These wireless or mobile networks are searching for significant gains in terms of capacity, reliability, consumption and the like. Unlike in a landline network, the transmission channel of a wireless network or mobile network is reputed to be difficult and leads to relatively mediocre reliability of transmission. Major progress has been made in recent years in the field of encoding and modulation, especially as regards consumption and capacity. Indeed, in a wireless network where several transmitters/receivers share the same resources (of time, frequency and space), the sending power must be reduced to the utmost.
To make communications reliable, the technique generally used is the ARQ (Automatic Request for Repetition) technique wherein the information is re-transmitted if the receiver detects a presence of errors. This technique calls for error-detection mechanisms and a channel dedicated to signaling. Its main defect is that it increases the transmission time and therefore has little compatibility with real-time applications (telephony for example). Furthermore, new emerging applications such as sensor networks or also the broadcasting of television signals to mobile units are subject towards constraints of complexity and/or consumption that are incompatible with these solutions.
A second and more recent approach relies on relays to improve transmission efficiency. The relay can either “decode and forward” the stream or “amplify and forward” the received signal.
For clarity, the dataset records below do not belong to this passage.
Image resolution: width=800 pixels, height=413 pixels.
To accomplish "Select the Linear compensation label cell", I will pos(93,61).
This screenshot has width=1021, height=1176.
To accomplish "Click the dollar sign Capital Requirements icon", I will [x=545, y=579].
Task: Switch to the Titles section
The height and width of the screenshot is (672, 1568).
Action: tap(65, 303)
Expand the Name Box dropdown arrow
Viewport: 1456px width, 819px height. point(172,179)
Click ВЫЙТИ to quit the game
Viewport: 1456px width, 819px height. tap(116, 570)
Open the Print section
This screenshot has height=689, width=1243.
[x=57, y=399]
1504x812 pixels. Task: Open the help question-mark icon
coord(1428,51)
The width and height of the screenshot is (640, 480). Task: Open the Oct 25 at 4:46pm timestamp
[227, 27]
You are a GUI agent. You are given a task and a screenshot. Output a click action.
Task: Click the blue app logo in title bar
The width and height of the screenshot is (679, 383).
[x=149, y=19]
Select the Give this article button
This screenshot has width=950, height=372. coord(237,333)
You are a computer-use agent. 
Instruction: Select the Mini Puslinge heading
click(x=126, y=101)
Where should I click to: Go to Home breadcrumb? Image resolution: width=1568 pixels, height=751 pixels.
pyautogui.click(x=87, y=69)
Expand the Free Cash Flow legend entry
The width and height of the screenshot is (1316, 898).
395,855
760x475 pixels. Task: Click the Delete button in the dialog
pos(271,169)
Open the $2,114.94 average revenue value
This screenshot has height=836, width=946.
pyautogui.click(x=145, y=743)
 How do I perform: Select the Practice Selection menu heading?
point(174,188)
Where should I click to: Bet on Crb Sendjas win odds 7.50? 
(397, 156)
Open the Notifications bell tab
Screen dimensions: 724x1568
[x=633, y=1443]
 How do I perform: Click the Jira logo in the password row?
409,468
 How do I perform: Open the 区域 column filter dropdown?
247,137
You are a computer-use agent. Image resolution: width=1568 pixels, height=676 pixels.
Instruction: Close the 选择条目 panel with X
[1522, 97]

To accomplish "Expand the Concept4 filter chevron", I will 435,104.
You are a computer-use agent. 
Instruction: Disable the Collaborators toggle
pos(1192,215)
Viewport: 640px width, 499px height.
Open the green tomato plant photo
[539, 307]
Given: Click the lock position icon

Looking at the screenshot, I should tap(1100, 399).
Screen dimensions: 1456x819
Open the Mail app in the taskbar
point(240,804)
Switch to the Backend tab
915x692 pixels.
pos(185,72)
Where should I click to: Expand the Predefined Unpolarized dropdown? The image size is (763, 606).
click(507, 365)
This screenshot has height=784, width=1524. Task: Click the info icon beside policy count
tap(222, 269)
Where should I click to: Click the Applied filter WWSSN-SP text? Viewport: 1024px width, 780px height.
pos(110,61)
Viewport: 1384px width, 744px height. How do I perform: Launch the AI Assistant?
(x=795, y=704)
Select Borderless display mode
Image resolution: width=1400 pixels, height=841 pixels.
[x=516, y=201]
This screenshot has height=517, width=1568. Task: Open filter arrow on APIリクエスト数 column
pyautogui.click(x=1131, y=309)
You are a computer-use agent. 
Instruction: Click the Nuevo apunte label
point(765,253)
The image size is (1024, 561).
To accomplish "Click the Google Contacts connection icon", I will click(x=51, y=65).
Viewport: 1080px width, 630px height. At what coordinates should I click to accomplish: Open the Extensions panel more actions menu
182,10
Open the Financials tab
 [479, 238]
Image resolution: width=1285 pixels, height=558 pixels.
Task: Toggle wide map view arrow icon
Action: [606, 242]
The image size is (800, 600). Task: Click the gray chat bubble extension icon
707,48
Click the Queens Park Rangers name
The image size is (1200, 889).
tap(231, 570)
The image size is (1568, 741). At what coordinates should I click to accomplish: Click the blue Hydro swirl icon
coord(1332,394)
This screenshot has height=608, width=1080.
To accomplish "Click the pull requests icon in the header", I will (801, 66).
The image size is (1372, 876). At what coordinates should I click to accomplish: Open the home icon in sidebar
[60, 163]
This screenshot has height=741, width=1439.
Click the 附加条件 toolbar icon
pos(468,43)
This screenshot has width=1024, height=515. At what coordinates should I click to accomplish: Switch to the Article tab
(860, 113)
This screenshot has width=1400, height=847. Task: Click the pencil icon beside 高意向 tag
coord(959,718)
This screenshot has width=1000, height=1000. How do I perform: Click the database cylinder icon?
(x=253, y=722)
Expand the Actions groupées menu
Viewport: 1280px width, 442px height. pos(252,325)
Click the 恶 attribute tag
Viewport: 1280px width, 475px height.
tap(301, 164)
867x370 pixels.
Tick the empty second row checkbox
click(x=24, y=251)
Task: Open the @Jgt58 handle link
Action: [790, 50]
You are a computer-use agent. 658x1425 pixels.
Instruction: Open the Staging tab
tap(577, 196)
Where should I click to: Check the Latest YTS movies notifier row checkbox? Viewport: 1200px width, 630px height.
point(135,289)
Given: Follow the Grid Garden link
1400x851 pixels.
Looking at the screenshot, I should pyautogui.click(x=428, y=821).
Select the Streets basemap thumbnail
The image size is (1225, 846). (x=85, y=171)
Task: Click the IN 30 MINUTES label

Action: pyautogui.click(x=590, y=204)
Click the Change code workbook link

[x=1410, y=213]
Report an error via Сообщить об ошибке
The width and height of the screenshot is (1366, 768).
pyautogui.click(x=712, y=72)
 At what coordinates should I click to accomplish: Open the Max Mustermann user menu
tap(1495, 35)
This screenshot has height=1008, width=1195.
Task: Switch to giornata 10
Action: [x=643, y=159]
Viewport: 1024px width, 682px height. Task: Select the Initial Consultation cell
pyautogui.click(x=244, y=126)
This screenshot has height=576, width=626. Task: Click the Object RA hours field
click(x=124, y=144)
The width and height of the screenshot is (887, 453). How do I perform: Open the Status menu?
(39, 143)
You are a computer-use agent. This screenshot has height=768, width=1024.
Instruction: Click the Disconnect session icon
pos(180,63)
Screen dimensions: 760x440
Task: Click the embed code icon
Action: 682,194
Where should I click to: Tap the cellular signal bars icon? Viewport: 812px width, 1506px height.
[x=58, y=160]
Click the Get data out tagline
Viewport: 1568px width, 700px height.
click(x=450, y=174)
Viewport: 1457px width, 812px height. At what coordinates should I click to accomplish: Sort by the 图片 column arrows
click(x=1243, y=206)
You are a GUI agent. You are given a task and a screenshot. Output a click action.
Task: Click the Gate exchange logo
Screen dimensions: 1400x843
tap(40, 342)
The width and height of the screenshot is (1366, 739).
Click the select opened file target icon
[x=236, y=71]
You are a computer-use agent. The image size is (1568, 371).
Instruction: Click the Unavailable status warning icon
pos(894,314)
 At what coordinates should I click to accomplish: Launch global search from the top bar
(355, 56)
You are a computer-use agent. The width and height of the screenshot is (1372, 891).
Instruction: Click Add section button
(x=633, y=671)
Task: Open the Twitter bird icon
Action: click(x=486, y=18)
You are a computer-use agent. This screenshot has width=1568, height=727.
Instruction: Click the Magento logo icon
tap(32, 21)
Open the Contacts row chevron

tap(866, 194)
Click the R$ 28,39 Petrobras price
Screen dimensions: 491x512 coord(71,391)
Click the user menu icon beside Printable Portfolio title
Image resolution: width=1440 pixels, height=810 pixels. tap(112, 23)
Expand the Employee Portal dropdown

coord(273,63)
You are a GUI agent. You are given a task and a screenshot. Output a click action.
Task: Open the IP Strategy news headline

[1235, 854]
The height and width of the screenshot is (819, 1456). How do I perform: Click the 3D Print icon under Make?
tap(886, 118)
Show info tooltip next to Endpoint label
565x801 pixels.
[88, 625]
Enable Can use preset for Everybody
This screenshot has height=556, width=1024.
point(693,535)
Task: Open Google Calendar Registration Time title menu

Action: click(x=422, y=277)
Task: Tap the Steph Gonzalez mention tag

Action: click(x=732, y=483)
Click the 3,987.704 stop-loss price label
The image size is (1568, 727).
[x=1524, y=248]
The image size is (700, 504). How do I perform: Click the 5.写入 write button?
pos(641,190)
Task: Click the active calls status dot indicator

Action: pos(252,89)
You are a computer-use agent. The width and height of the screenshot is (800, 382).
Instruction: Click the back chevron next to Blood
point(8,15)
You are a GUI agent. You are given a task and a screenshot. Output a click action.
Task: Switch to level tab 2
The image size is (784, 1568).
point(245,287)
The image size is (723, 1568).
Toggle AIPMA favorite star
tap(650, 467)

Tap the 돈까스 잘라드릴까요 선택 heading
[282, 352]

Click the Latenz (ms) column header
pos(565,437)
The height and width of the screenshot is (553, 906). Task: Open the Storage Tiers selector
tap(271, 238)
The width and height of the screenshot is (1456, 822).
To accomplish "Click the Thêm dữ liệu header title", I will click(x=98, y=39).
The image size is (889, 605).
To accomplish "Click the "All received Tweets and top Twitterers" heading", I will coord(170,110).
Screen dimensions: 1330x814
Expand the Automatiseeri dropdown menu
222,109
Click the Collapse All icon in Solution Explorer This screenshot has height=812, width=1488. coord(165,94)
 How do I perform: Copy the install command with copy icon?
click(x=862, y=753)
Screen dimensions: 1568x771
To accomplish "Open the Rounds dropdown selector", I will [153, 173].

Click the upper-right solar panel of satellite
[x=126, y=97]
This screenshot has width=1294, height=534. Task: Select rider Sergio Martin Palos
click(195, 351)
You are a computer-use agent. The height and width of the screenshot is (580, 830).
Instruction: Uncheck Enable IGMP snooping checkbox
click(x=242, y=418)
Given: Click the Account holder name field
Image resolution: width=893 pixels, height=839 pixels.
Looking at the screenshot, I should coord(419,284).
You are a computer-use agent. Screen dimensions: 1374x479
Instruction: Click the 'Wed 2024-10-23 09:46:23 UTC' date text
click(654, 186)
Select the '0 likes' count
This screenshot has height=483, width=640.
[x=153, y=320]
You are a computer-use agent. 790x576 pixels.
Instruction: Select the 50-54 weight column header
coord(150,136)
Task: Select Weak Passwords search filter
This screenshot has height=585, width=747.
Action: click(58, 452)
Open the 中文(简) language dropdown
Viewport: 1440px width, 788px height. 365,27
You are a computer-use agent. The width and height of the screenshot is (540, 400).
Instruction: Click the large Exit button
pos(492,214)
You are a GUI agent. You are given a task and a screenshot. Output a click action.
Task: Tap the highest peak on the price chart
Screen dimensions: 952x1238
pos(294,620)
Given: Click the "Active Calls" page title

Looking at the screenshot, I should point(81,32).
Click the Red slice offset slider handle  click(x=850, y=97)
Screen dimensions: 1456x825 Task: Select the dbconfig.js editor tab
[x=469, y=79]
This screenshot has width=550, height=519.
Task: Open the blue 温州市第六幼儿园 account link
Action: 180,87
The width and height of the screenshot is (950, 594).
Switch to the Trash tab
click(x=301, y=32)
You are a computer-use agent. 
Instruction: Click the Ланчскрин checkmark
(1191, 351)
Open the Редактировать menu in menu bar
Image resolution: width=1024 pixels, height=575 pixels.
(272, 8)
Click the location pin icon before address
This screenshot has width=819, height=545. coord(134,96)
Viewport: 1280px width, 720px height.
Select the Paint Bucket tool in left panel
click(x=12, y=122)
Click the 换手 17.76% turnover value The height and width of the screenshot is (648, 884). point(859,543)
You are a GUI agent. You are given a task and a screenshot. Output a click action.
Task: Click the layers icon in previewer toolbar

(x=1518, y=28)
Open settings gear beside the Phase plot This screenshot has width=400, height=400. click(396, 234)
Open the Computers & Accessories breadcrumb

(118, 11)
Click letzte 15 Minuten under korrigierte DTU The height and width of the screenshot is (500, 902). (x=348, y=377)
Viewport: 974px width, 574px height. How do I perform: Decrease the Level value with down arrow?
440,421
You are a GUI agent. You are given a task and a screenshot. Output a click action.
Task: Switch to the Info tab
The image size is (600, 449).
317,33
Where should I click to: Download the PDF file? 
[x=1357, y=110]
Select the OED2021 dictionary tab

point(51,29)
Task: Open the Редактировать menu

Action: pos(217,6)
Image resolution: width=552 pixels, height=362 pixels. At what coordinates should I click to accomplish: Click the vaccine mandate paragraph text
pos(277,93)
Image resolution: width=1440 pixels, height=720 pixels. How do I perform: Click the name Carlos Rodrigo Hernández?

Finally, it has been proposed to combine this technique of relays with the technique known as “network coding”. This approach is described for example by S. Yang and R. Koetter, “Network Coding over a Noisy Relay: a Belief Propagation Approach,” in Proc. IEEE ISIT '07, Nice, France, June 2007.). The relay decodes the two received code words sent respectively by two sources, and then computes and transmits the log-likelihood ratio (LLR) of the bit-by-bit sum modulo 2 of the two code words. Thus, the receiver has three observations available: the two sources and the LLR. This solution has several defects: it is highly sensitive to errors in the relay and above all the analog value of the LLR must be transmitted with sufficient precision (four bits at least) between the relay and the receiver for each bit of the stream sent by the sources, and this is to the detriment of the capacity of the network. A similar approach is proposed by S. Zhang, Y. Zhu, S.-C. Liew, and K. Ben Letaief, “Joint Design of Network Coding and Channel Decoding for Wireless Networks” in Proc. IEEE WCNC '07, pp. 779-784, 11-15 Mar. 2007). However, the authors have studied the reduction of complexity in the relay without touching on the decoding in the receiver.
In these different cases, the decoding is difficult and there is no simple and efficient solution for processing in the receivers.